Noe: Do roads lead to Householder, or from him?

Reporters are falling over each other to cover the shenanigans of ace fundraiser/bumbling coin investment manager Thomas Noe. There is no point to repeating the facts since there is such broad coverage of the story except to note that there are two parts to this story: the coin "investments" and the allegedly "illegal" campaign contributions.

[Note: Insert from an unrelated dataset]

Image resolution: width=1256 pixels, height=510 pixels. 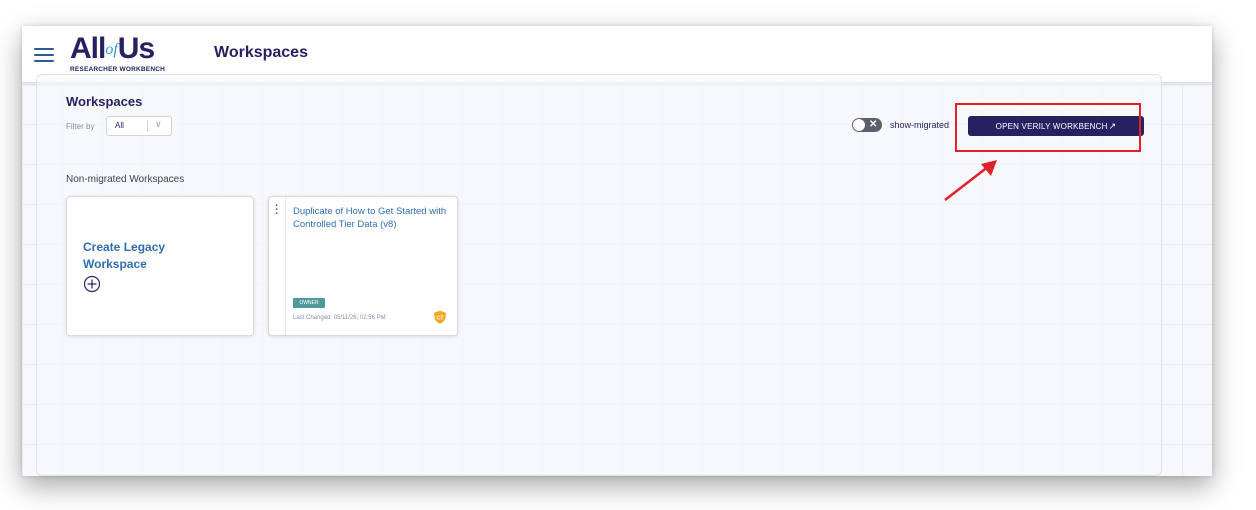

We will, however, offer some observations:
  1. The coin investment debacle may be a major blow to the career of BWC Director James Conrad. Say what you want about Conrad - he has been one of the most competent, if not the most competent agency director in the last 16 years, and one of the few top bureaucrats that has any managerial skills. He has solid organization technique, he thinks strategically and he has great PR intuition. Investment management, however, was never his strong suit and BWC has gotten involved in a lot of squirrelly investment ventures. We know that on occasion, Bob Taft and other high levels politicians would try to twist the arms of OPERS and the other public worker pension funds to get them to sink money into what were clearly politically driven investments. Invariably, Taft would always mention that BWC has already signed on, as if that endorsement meant something. Wisely, the pension funds always told the governor - in so many words - to cram it. Coin investment is highly stupid and highly risky, if for no other reason than coins are not "liquid" in the financial sense. Someone may estimate their worth at $XX amount on paper, but their is no guaranteed, regulated and transparent market of buyers.

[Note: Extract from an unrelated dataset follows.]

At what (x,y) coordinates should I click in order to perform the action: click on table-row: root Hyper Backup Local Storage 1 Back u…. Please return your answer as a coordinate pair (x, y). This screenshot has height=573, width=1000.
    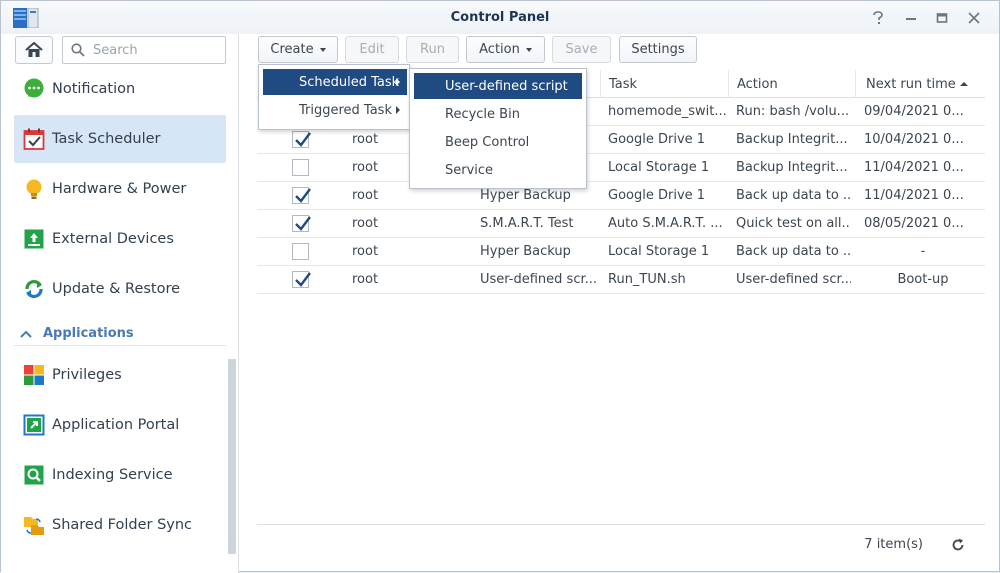
    Looking at the image, I should click on (621, 252).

  2. Noe is a coin dealer. What gave him the qualifications to manage a $50 million fund? And, what qualifications does he have to serve on the Ohio Board of Regents and be its one-time chair? And, what qualifications does he have to serve as chair of the Ohio Turnpike Commission. Answer: Well, uh, none! Don't Ohioans deserve better than that?

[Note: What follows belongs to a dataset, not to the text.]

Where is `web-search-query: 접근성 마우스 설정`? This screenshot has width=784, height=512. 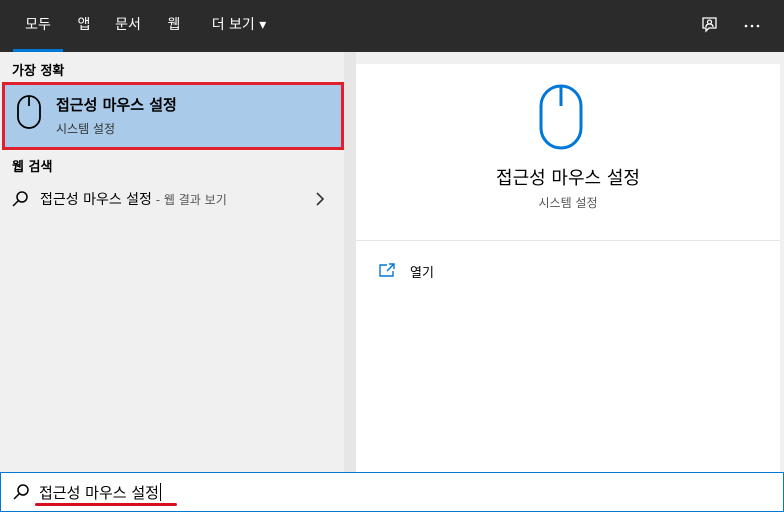 web-search-query: 접근성 마우스 설정 is located at coordinates (96, 200).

  3. Noe is alleged to have made possibly illegal campaign contributions. That's an obtuse way of saying this: the FBI thinks Noe funneled money through others in order to circumvent donation limits. For example, if Noe was maxed-out at $2,000 on a candidate, he could just give another $2,000 to a pal or relative or an employee and ask them to make the donation in their name instead of his. Shit - if that law could suddenly be enforced, half the Republican party would be heading for the slammer. Well, this could get interesting . . .

  4. But, that kind of donation laundering is a little hard to detect and it's politically tricky. The FBI doesn't just throw a dart at the map and decide to investigate whatever political district it lands on. They operate on tips and leads, and they get small fish to turn on big fish. When you add in that federal investigators have been working out of offices in the Huntington Building in Columbus for several months on the "Householder" investigation, we have to figure the two are connected. Either the investigators accidentally turned up information about Noe while working on the Household case, or one of the principals in the Householder case has cut a deal and is singing about even bigger Republican fundraising problems.

  5. Why don't reporters come clean about some of the things they write? Both the Blade and the Dispatch refer to Noe's contributions to two national political action committees: CARE PAC and 17 Star PAC. They don't say it so we will: CARE PAC is Congressman Ralph Regula's $1.7 million PAC. The 17 Star PAC is Mike DeWine's $.22 million PAC.

  6. And consider poor Mrs. Noe! Bernadette, as she is known to her friends, just has all the worst luck finding someone to build the set for what would have been her new TV show. That kind of bad luck just couldn't be made up.